TASK STATEMENT: Report how many lines of the data below contain the string "screenshot". Case counts; give only the number.

----

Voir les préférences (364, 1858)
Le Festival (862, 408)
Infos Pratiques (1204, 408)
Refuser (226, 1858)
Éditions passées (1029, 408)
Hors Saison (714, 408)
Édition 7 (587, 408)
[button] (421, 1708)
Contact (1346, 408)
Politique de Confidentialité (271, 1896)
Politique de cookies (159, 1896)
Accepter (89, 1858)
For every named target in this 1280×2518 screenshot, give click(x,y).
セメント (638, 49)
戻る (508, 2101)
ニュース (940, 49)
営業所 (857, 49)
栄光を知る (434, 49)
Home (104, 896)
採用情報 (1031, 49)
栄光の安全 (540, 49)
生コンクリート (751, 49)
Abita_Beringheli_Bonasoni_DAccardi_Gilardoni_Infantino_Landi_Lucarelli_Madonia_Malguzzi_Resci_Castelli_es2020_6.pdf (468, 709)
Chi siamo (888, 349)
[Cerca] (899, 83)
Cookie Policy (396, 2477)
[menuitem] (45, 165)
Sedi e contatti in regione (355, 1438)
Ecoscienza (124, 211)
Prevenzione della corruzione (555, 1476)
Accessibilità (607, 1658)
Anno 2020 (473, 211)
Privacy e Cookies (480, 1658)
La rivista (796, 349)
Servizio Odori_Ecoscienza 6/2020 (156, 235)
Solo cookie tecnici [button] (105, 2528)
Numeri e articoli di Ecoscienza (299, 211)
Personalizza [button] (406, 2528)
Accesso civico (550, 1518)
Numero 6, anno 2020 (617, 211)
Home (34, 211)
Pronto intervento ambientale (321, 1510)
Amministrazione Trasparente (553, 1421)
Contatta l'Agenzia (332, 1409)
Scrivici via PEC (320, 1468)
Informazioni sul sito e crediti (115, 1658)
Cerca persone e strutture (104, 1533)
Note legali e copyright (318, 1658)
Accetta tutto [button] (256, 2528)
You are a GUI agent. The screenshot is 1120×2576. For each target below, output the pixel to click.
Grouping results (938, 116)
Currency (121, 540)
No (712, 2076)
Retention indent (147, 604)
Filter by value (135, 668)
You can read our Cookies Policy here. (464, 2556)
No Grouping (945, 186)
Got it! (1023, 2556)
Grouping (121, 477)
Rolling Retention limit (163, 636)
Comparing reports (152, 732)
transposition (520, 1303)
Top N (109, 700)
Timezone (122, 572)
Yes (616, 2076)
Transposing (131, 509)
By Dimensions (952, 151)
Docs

----

COMPLETED EXERCISE: 2